# [How to complete this task]
Reproduce the passage from the news article on the new myGov app between "The app is dressed" and "sign-ins each day.", inclusive.

# [Selected excerpt]
Tuesday, December 06, 2022

New myGov app to be platform for public and private services

 

New myGov app to be platform for public and private services


Tom BurtonGovernment editor
Share

The new myGov mobile app is being pushed as the single place to manage both government and private sector services, enabling integration through a single secure digital identity under a plan being developed by Government Services Minister Bill Shorten.

Mr Shorten launched the myGov mobile app on Monday in Sydney, revealing a number of features including facial recognition to enable easy log in, a wallet to keep important government documents in one place, and notifications for services such as tax refunds.

The new myGov is dressed in sky-blue and creates a single interface to access 15 Australian government services. 

The app is dressed in the same sky-blue colour pallette, design elements and font types as Services Australia and the myGov website, creating a similar interface and sign-posting for users.

Mr Shorten has recently returned from a digital government study and is keen for myGov to offer the type of highly integrated public and private sectors services that citizens in the nordic European region enjoy.

This includes tight synchronisation with banking, airline, health, transport and other corporate services which need an authenticated identity.

The myGov website is Australia’s largest authenticated digital platform, with 25 million linked accounts and more than 1 million sign-ins each day.

“You can use the features of your phone to access 15 Australian government services,” Mr Shorten told The Australian Financial Review.

“So that’s things including Centrelink, Child Support, Veterans Affairs, Medicare.

“Once you’re on your phone and use the security features of the phone face ID or a PIN number to log on, you don’t need to sign on again. That saves time.”

The new app also has a digital wallet to store virtual cards such as immunisation certificates. Medicare cards and passports will be able to be added to the app in March.

Mr Shorten said this would help people more easily establish their 100 points of identity

The cards that it will currently be able to store are the pensioners’ concession card, the Commonwealth seniors’ healthcare cards, but also your Medicare card by March,” he said.

Government Services Minister Bill Shorten recently returned from a digital government study in Europe.   Alex Ellinghausen

“That’s all valuable ID which, if someone wants your ID, you can just use a QR code and the person taking the ID gets the verified identity without you having to give this organisation all your personal details.

“It also means it is harder to hack. I think in the light of the [Optus and Medibank] hacks that’s become an interesting feature.

“This means that organisations don’t need to keep your material, it’s actually a relief to them.”

The app provides access to two Victorian government services and Mr Shorten signalled he wanted to work with the states to also host digital driver’s licences on the app, creating a single app for federal and state services.

“We will start with the largest set of users of myGov, the largest number of users, 25 million users [linked accounts],” he said.

“I would like to get driver’s licences onto it. And then maybe what we have to do is let some of the state apps use the Medicare [card] and just see what happens.”

Three out of four NSW car licence holders have downloaded the app and Mr Shorten said he had spoken with Digital Minister Victor Dominello about bringing Medicare into the state Services NSW app. This would improve integration with the state hospital systems.

# [Data for analysis]
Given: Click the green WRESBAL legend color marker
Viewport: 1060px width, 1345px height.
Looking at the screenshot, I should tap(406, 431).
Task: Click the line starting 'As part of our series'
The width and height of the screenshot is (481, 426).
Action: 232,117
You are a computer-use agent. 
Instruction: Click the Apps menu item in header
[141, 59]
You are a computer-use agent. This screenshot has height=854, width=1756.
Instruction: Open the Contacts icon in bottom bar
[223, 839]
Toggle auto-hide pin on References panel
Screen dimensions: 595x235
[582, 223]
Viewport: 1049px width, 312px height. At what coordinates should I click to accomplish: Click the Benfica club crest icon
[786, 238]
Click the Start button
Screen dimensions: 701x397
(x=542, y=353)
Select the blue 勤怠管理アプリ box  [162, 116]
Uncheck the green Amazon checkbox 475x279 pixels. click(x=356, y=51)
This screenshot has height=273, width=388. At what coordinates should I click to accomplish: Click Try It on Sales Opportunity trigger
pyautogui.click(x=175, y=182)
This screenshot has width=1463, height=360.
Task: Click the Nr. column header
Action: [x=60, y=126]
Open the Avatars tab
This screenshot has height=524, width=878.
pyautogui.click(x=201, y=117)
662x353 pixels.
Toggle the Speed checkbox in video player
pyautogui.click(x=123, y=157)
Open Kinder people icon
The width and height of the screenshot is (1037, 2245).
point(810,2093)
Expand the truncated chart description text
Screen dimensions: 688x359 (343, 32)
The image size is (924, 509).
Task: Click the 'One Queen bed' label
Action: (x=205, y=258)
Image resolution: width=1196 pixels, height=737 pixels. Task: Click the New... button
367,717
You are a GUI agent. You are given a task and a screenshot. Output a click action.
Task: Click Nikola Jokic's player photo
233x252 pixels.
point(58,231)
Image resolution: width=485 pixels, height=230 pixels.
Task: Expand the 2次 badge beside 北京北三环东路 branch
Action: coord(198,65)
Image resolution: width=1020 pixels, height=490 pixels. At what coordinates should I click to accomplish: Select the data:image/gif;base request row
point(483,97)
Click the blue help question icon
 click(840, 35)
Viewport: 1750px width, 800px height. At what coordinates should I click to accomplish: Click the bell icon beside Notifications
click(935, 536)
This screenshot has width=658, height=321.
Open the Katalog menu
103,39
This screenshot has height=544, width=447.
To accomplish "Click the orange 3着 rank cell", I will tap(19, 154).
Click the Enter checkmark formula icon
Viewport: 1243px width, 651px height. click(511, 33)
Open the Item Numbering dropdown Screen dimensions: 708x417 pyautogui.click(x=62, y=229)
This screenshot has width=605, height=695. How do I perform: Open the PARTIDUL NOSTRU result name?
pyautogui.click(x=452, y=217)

# [Solution for this task]
The app is dressed in the same sky-blue colour pallette, design elements and font types as Services Australia and the myGov website, creating a similar interface and sign-posting for users.

Mr Shorten has recently returned from a digital government study and is keen for myGov to offer the type of highly integrated public and private sectors services that citizens in the nordic European region enjoy.

This includes tight synchronisation with banking, airline, health, transport and other corporate services which need an authenticated identity.

The myGov website is Australia’s largest authenticated digital platform, with 25 million linked accounts and more than 1 million sign-ins each day.